That the leaders of political parties who win the right to form a government are getting their hands on is the power to spend. To choose, within the limitations of income and ideology, where our money goes. And money, as accumulated labour and wealth, and got from the tax-paying public, refreshes certain areas and is denied to others.
The Conservative-Lib Dem Coalition’s “fiscal assault” (as it was put to me by one shire councillor) of local authorities robbed them of their ability to deliver essential services. It decimated our police. And generally, via the ideological grip of austerity, concentrated on “balancing the books”. Those MPs got their power and proceeded to spend niggardly, what you might call, the social wealth of the UK.

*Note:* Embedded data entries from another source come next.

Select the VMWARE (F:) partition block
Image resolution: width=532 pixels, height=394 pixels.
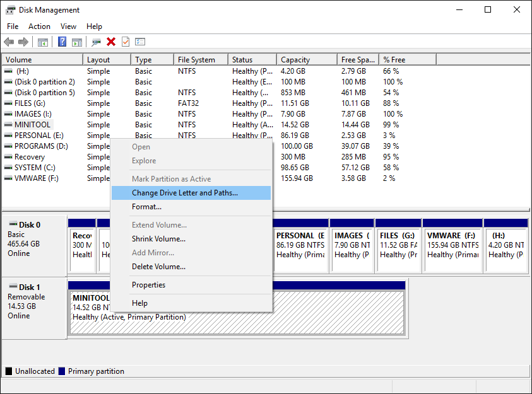pyautogui.click(x=452, y=245)
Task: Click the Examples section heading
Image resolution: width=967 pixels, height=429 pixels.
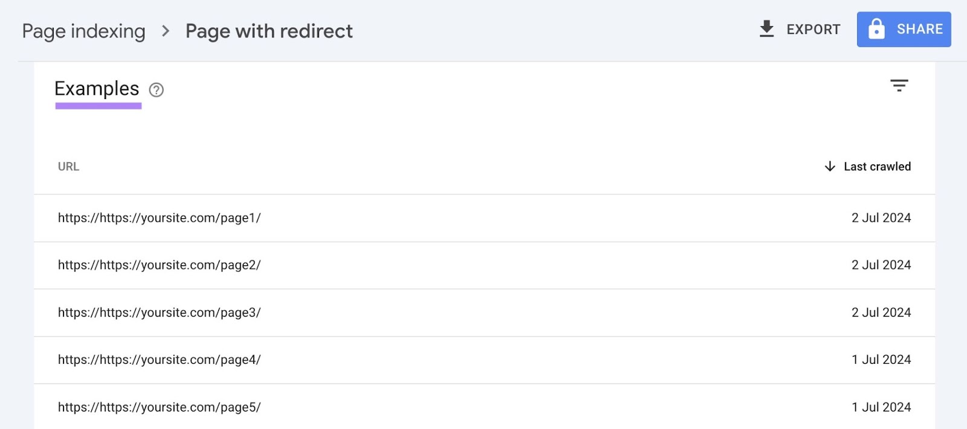Action: 97,88
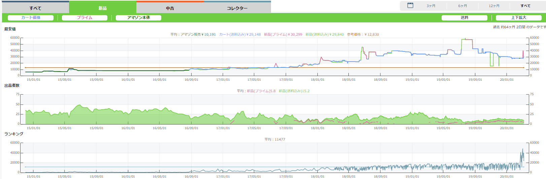Select すべて in the period selector
The height and width of the screenshot is (179, 546).
click(525, 6)
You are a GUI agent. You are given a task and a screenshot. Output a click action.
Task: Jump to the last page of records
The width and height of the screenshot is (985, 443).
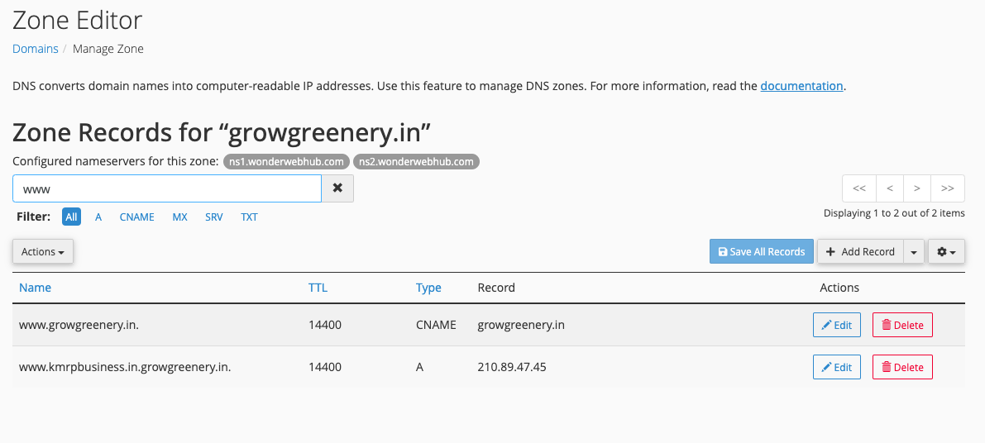pos(948,188)
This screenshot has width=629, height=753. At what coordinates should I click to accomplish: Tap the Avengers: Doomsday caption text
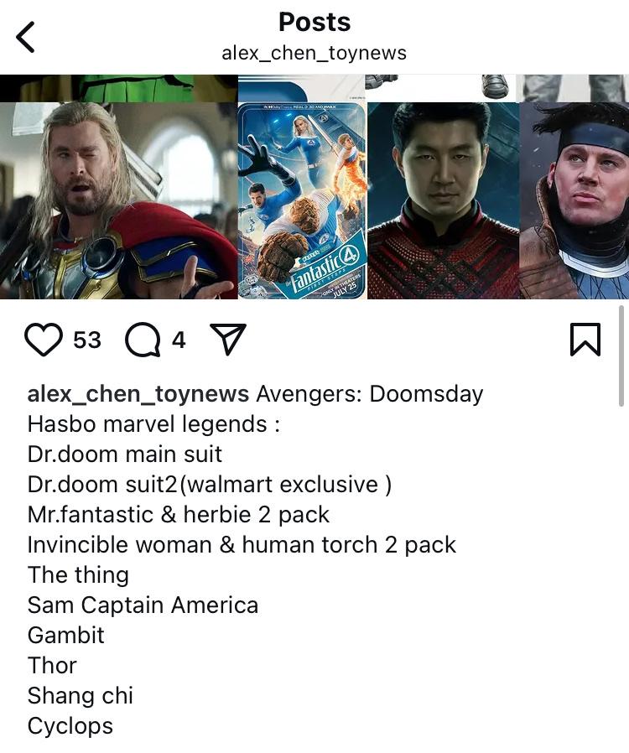(x=370, y=394)
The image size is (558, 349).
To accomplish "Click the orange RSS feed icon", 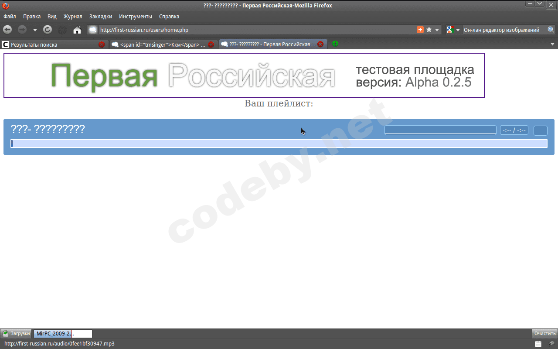I will [420, 30].
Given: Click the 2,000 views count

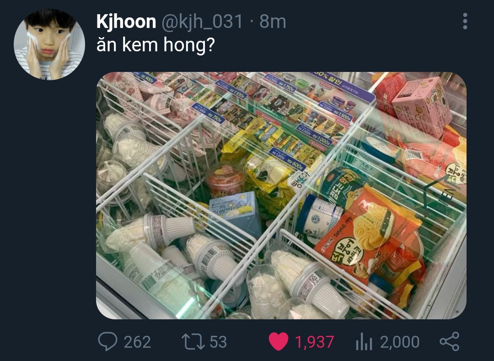Looking at the screenshot, I should (x=399, y=342).
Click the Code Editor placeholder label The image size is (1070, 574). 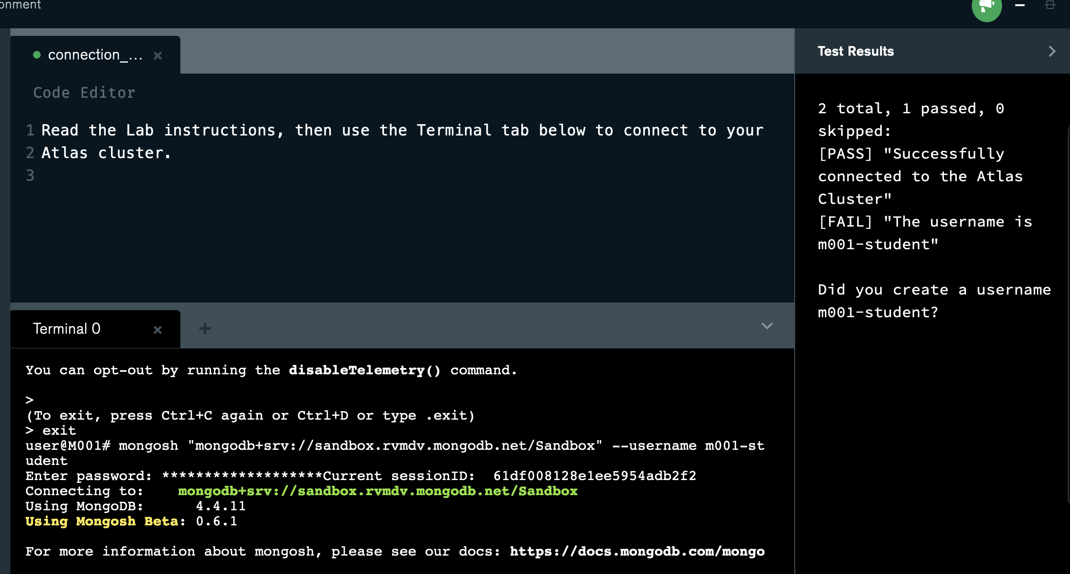click(84, 93)
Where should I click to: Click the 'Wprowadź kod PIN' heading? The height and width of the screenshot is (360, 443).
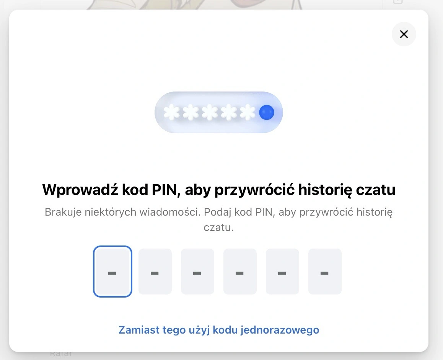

The power to spend money gives the wielder enormous power of patronage, favour and office. And when it’s driven by a belief in the efficacy of their policies – part-privatising the probation service, for instance – then even examples of patent failure can take a long time to sink in.
Why? Because the ideology that allows them to trot on to the stage of history and bang on about their policy visions aren’t measured, assayed or audited by their success. The idea in the head of government, if you can imagine as simply as that, will not be budged until disaster (as in the case of the backfiring probation experiment) becomes undeniable. Of course, if governments weren’t following an ideological or philosophical belief in this, that or the other, they might encounter and acknowledge mistakes much earlier.
But it is the power of spending money that governments covet more than anything. It is the throwing out of the pet projects, pilots and initiatives of earlier administrations; viz the trampling of Sure Starts, centres that were a good bit of welcome thinking if there ever was one. And the replacing of it with precious little.
Thatcher’s imitation of America, where they closed their mental institutions, was ideologically driven. It didn’t matter that the streets filled up and the prisons did too, soon after. It was the power to spend on an ideological grand scale. ‘Care in the Community’ didn’t replace the mental institutions in Maggie’s vast ‘deinstitutionalised’ spring clean, but that was the ideological excuse.